PHPStorm for WordPress development

PHPStorm for WordPress development

Why are many of the top WordPress developers using PHPStorm for WordPress development?

In December 2015, I landed my dream gig as a full time WordPress engineer at XWP. I had not been a full time WordPress developer, let alone PHP developer for 3 years running. I was just coming out of the payments world and the only exposure to WordPress and PHP that I had during those 3 years was the occasional client project that I did on the side.

Prior to that 3 year stint, I was doing WordPress development full time. Let me tell you, a LOT changes in 3 years, especially in the development world. So having been out of the WordPress development space for that amount of time, I had lost touch with a lot of the advancements around WordPress development tools.

With half a month left on my employment contract, my new full time WordPress role was fast approaching. I needed to get my development environment setup for maximum productivity so that when I start the new gig, I would be ready for the work that was going to be thrown my way.

The most obvious place to start was finding a good text editor (or so I thought at the time). So I started searching for text editors with excellent WordPress support.

I was quite surprised to find that during my search, an IDE by the name of PHPStorm kept getting a mention. Stack overflow posts, forum threads, mailing lists, tweets and Quora.

I’ve never been a big fan of an IDE. I’ve always felt that they’re bloated, slow and over kill for what I need.
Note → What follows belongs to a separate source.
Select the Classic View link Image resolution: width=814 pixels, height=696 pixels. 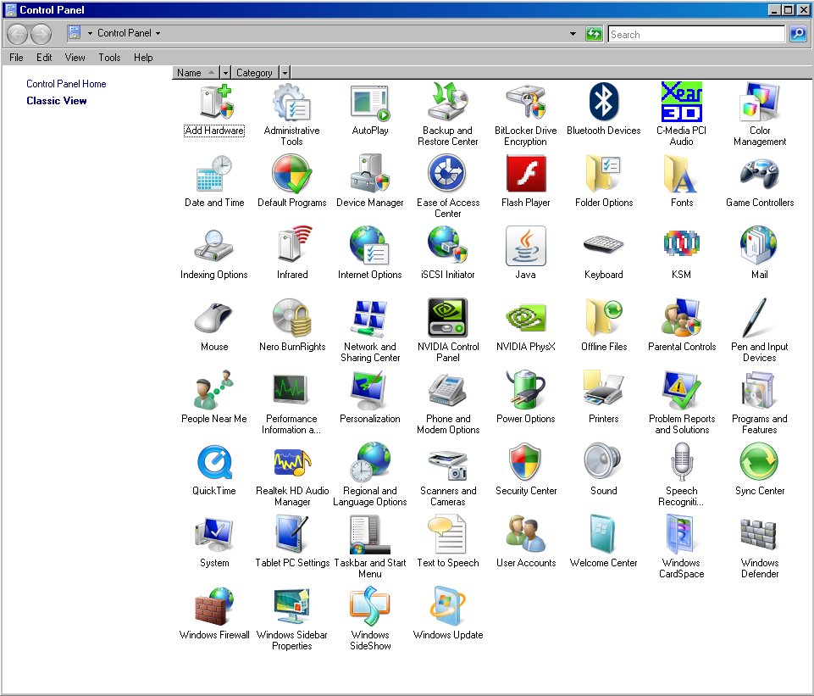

Sound familiar?

In any case, I was coming back in to WordPress development with an open mind and knew that I needed to give PHPStorm a try due to it’s popularity. And so, semi-reluctantly, I did.

It really didn’t take long for me to become hooked. I dumped Sublime Text and very quickly transitioned to using PHPStorm for all my projects.

Now, switching to an IDE from a text editor is definitely not for everyone. There are fundamental differences between the two that you will either love or hate. I would however encourage you to give PHPStorm a trial run. Watch some of the videos below to see what it is capable of and with an open mind, explore whether it could work for your situation. You might surprise yourself just like I did.

So, why use PHPStorm for WordPress development?

To come back to the question that was originally posed at the start of this article, there are a number of reasons. Let’s take a quick look at some of them…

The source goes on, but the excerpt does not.